Both men were in tears. Who wouldn’t be – there wasn’t a dry eye in this household!
Just one sour thought – the most recent time West Ham won at Stamford Bridge, a 3-2 victory in September 2002, the team went on to be relegated from the Premier League. But then, that side didn’t possess David Martin, a man of impeccable Hammers heritage and massive good character.

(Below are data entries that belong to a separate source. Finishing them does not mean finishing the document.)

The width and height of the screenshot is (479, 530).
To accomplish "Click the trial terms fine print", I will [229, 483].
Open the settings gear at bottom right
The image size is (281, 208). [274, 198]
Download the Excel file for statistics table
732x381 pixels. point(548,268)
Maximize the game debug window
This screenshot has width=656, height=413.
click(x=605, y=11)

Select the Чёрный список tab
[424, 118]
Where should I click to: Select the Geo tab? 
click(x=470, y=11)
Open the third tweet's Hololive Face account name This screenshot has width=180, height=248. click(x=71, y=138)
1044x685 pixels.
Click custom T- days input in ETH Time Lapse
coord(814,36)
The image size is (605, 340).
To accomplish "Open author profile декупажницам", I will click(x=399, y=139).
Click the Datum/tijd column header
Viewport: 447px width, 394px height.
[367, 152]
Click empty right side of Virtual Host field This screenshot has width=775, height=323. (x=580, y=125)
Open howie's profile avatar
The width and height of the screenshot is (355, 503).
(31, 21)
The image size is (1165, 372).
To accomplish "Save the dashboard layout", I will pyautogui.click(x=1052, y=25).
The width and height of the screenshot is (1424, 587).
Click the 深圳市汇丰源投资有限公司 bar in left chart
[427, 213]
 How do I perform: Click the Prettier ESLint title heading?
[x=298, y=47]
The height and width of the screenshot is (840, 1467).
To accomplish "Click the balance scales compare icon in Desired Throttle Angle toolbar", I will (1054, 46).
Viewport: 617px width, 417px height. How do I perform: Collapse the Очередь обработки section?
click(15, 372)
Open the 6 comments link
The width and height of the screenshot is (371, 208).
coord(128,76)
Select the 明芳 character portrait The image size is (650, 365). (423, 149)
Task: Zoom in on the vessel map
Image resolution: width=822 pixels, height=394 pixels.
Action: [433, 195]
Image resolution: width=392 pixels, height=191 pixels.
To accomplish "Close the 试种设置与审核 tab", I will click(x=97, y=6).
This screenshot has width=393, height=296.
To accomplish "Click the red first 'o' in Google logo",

The story began midway through West Ham’s best ever league season of 1985-86. Four days after the Hammers had travelled back from a 3-1 league defeat to eventual champions Liverpool, centre-back and Bootle-born Alvin Martin welcomed into the world his first child, son David. Born in Romford on the 22nd of January the lad grew up showing all the promise of his father as a defender. Signed by Tottenham on schoolboy terms the player converted to a keeper and after a spell with Wimbledon made the reverse journey to his father by signing for Liverpool. Unfortunately, at 6ft 1in Martin was short for a contemporary goalie and never made a first team appearance. Following a series of loans Martin returned to Wimbledon – by now Milton Keynes Dons – and settled for seven years where he built a reputation as a solid if unspectacular player. Then followed a move to Millwall where an uncharacteristic howler during a cup match against Brighton effectively ended his Lions career. Picked up by West Ham on a free as a “training keeper” to work with first choice Lukasz Fabianski and understudy Roberto Jimenez, Martin’s chances of gaining the Premier League appearance he had always craved appeared as remote as ever. That was until the Polish stopper suffered a torn thigh muscle taking a goal kick against Bournemouth. Roberto proved to be a hopeless deputy, conceding 14 goals in just seven starts. Numerous unforced errors led to a slump in form and confidence of the entire team before manager Manuel Pellegrini, under pressure for his job, picked Martin for the derby game at Stamford Bridge.